By Barbara Bronson Gray

HealthDay Reporter

TUESDAY, July 16 (HealthDay News) -- New research seeks to delineate just how Alzheimer's disease unfolds in the human brain.

Biological changes may happen earlier than scientists had previously thought, according to a new disease model. This suggests that early signs of risk could potentially become treatment targets long before symptoms of Alzheimer's begin to appear, the researchers said.

"We're getting a better idea of what is happening during the asymptomatic [symptomless] phases of the disease," said Dean Hartley, director of science initiatives at the Alzheimer's Association, who was not involved with the new research.

The scientists behind the new research identified distinct but overlapping phases in the course of Alzheimer's disease, each detectable by biological "markers" showing physical changes in the brain. They also have refined their model to distinguish between these "biomarkers" of Alzheimer's disease and those of normal aging.
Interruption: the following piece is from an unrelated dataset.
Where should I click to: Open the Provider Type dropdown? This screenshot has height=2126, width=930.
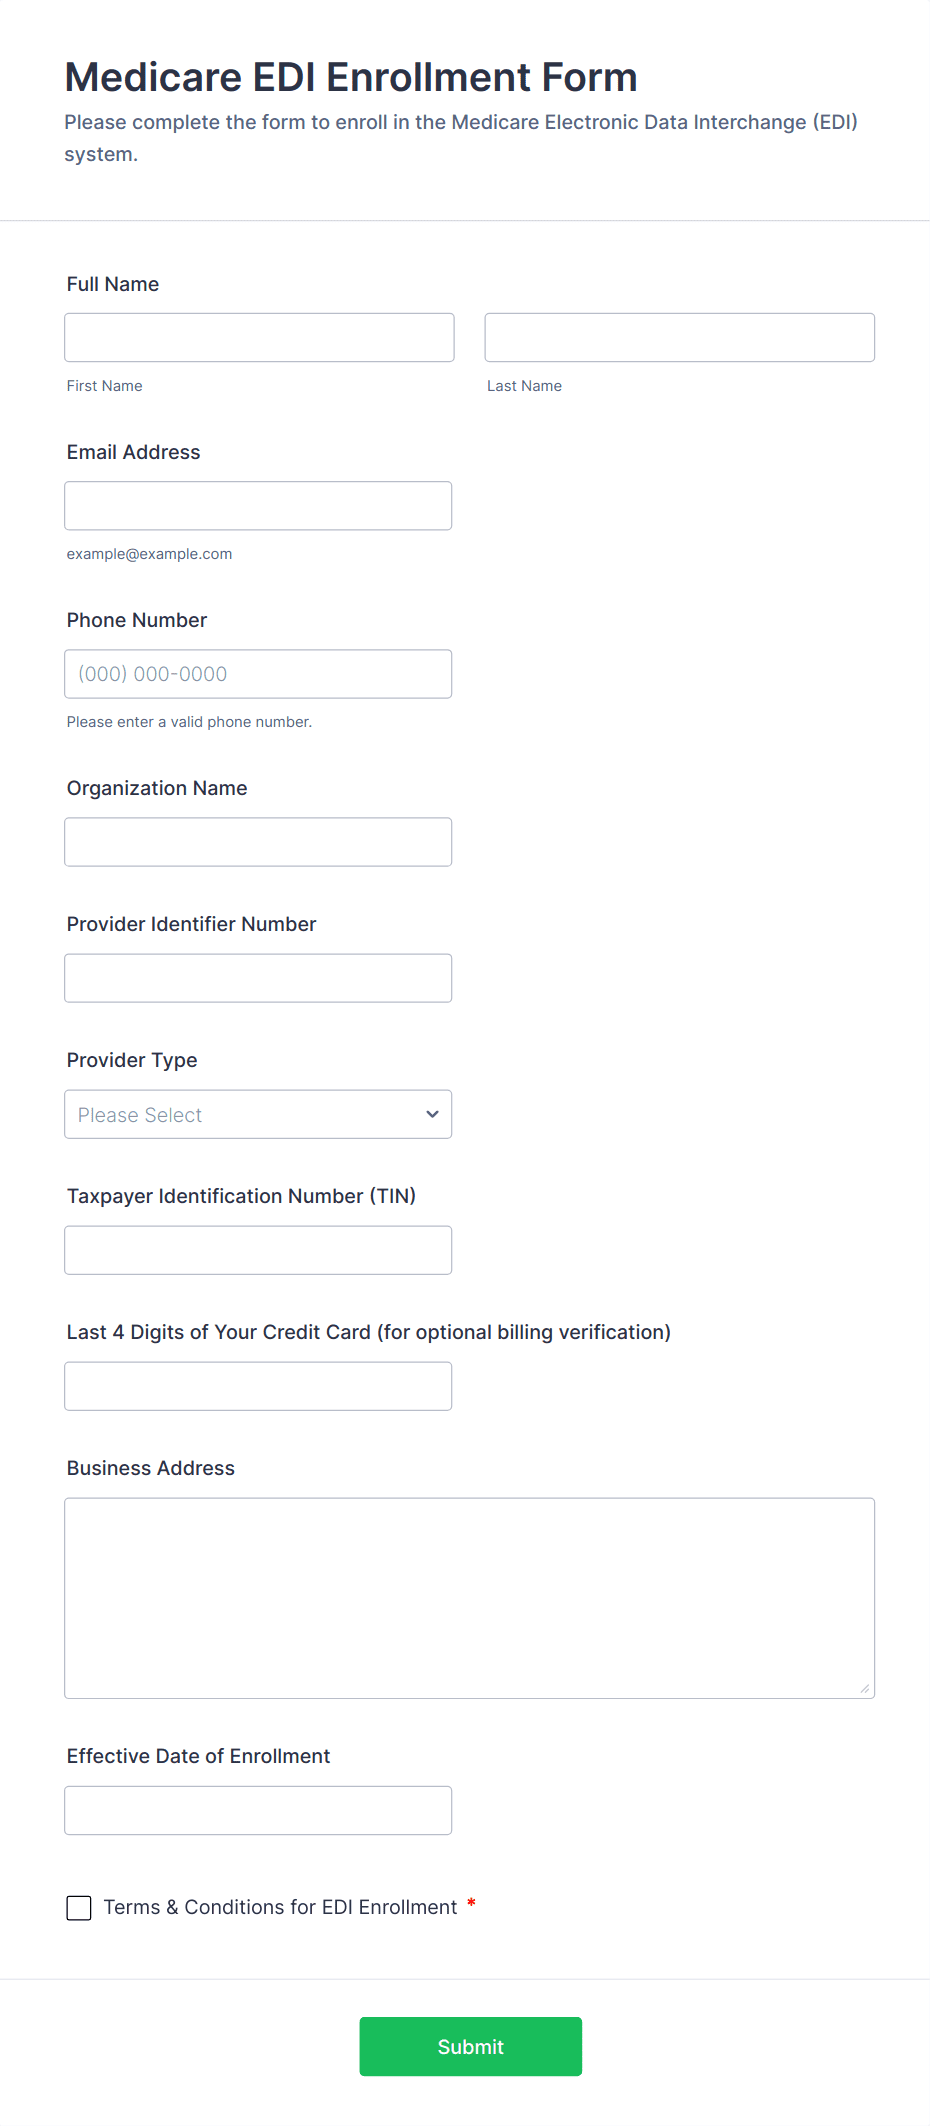(258, 1114)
In the first phase of Alzheimer's, brain markers signaling changes in beta-amyloid protein show up first, the model suggests. Beta-amyloid plaques are protein pieces from the fatty membrane surrounding nerve cells that clump together, contributing to nerve dysfunction.

In the second phase of the disease, signs of degeneration and death of brain cells occur.
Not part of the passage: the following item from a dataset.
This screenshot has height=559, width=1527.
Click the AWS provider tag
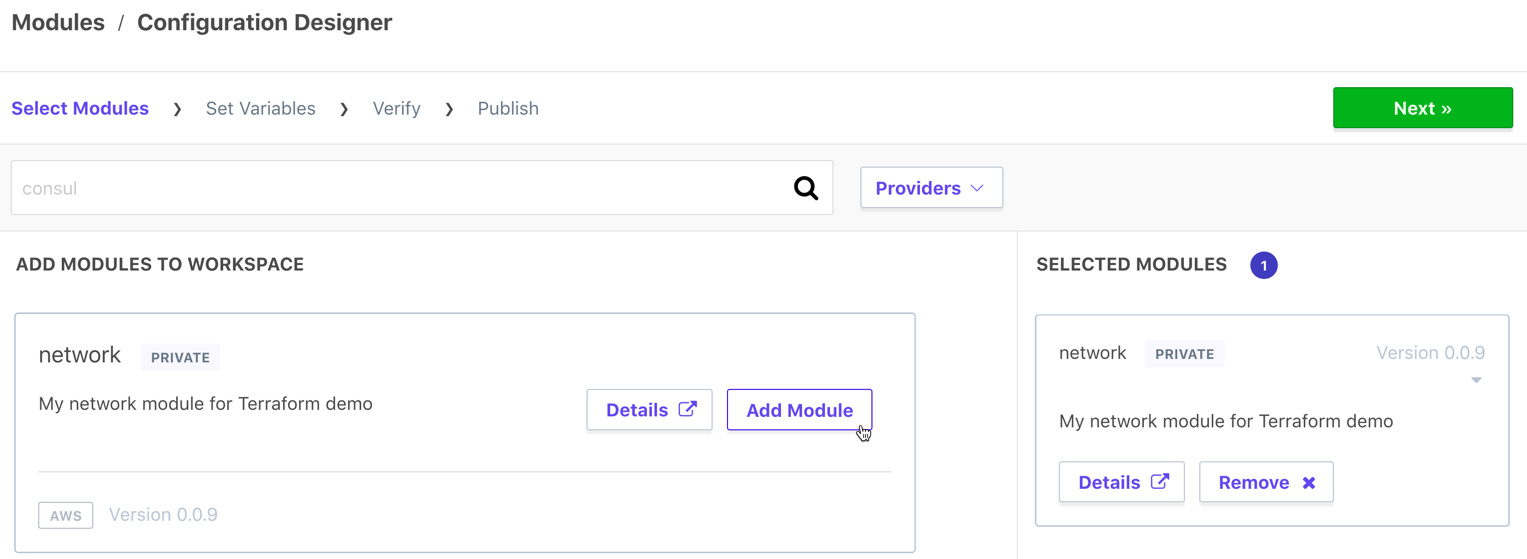(x=66, y=515)
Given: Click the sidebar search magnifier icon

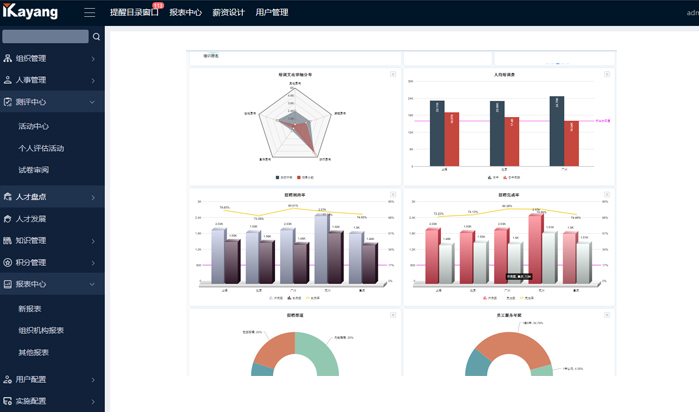Looking at the screenshot, I should [96, 37].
Symptoms of dementia are seen in the third phase of Alzheimer's disease, according to the new model.

The refined model should help researchers design better research, guide the selection of study participants, suggest the ideal time to begin treatment and help measure the impact of treatment, said Dr. Clifford Jack Jr.

Jack is lead author of one of three related studies to be presented Tuesday at the Alzheimer's Association International Conference, in Boston. He said his research has been accepted for publication in the journal Neurology.
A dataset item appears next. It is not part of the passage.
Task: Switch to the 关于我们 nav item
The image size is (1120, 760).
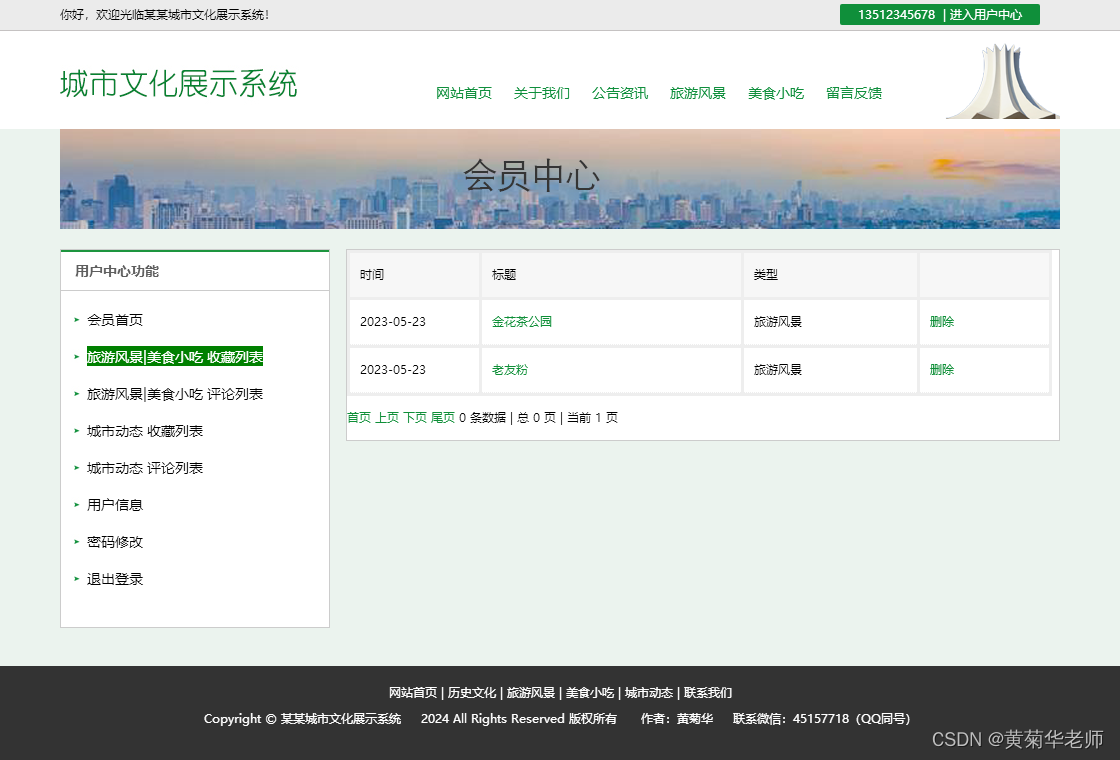Action: click(x=542, y=93)
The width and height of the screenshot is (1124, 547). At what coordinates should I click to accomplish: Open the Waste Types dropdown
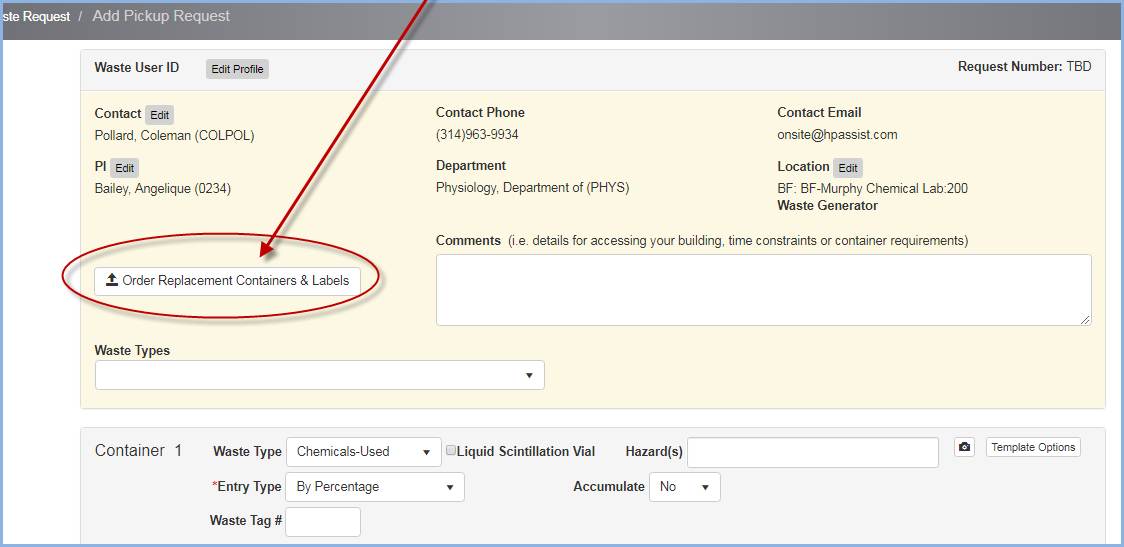coord(319,375)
In addition to beta-amyloid proteins, "tau" -- another protein -- also plays a role in Alzheimer's, creating what are called "neurofibrillary tangles." Jack said the changes in the brain created by tau seem to occur first, but amyloid aggregation, or clumping, accelerates the changes in tau and causes it to spread.

The central message is that tau and beta-amyloid plaque interact with each other in a synergistic way, said Jack, a professor of radiology and a neuroradiologist at the Mayo Clinic College of Medicine, in Rochester, Minn.